The bodyguard smiled. "See, it's already working."
"But how come you didn't zap me?"
"'Cause you used the word the right way--as a verb, not an interjection. 'I like good weed' instead of 'I want some, like, good weed.'"
A Carmelite nun with whom Chemo corresponded in prison once sent him a book of basic grammar, which he practically memorized. His own speech wasn't flawless, yet he tried not to butcher the language.
"No volts for acceptable usage," he said to Cherry.
"I hate you!"
"That's better. Stick with simple sentences."
"I'm tellin' my mother. Maury, too."
Chemo said, "Go ahead. They won't believe you."
He pulled from his pocket the tangerine BlackBerry, which had been trilling all day.
"Hey, my phone!" Cherry exclaimed. "Give it here."
"It's not yours. You stole it from Abbott."

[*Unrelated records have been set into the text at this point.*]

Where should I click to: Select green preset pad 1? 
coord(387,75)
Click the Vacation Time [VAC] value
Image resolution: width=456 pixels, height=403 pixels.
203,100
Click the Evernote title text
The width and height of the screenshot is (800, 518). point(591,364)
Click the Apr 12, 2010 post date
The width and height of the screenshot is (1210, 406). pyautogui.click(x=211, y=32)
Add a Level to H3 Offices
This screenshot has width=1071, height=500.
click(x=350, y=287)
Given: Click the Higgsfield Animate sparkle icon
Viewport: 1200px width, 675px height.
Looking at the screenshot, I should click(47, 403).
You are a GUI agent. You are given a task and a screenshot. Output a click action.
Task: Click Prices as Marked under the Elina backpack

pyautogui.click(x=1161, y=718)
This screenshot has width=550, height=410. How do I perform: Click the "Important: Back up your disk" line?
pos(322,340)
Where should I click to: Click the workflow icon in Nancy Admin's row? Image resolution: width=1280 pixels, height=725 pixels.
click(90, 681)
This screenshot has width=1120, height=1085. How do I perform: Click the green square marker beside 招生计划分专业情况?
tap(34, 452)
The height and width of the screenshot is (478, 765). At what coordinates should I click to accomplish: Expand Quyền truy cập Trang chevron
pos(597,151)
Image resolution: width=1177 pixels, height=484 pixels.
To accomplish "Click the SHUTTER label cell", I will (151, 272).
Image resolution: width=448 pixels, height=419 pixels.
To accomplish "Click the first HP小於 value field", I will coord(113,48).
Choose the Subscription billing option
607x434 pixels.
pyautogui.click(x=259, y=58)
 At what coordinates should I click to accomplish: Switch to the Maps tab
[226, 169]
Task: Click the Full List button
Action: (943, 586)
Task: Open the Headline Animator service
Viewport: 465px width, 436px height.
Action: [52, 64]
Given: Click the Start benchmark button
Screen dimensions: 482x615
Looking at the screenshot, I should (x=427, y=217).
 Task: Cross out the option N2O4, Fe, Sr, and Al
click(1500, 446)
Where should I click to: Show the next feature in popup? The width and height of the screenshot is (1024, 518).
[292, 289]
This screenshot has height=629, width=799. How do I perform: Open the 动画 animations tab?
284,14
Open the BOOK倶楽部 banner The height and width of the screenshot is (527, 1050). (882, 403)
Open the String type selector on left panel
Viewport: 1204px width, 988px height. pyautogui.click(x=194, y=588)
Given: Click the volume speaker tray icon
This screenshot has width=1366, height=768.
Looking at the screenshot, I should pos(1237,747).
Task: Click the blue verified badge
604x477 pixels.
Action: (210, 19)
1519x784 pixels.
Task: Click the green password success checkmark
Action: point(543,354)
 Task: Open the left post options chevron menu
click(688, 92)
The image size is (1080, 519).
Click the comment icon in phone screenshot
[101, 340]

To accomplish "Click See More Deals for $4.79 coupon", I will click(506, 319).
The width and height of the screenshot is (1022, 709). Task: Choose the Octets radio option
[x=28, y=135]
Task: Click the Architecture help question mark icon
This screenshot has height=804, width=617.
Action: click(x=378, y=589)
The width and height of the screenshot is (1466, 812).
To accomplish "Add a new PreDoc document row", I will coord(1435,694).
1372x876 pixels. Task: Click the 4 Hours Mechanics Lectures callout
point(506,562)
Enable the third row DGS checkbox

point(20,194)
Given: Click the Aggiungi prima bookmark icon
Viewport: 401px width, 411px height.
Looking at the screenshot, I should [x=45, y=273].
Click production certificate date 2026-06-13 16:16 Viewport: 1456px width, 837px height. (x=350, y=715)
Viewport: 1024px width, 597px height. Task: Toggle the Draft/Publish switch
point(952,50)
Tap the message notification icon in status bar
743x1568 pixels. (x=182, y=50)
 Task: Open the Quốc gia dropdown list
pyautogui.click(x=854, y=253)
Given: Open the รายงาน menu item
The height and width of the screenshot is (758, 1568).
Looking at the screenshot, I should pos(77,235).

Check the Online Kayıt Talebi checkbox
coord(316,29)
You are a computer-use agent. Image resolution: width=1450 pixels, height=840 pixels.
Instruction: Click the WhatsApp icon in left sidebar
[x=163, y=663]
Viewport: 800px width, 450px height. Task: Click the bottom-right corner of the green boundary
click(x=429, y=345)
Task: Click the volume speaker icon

"That is soooo totally bogus."
"Look out," Chemo said, and stung her twice with the cattle prod--once for totally and another for bogus, although it wasn't officially on the list.
He left her flopping on the terrace and went inside to call Maury Lykes, who'd promised to return after his sit-down with the Ticketmaster people. The promoter answered on the first ring and said he was riding up in the elevator. As soon as he walked into the suite, Chemo looked him over and said, "Ticketmaster, my ass."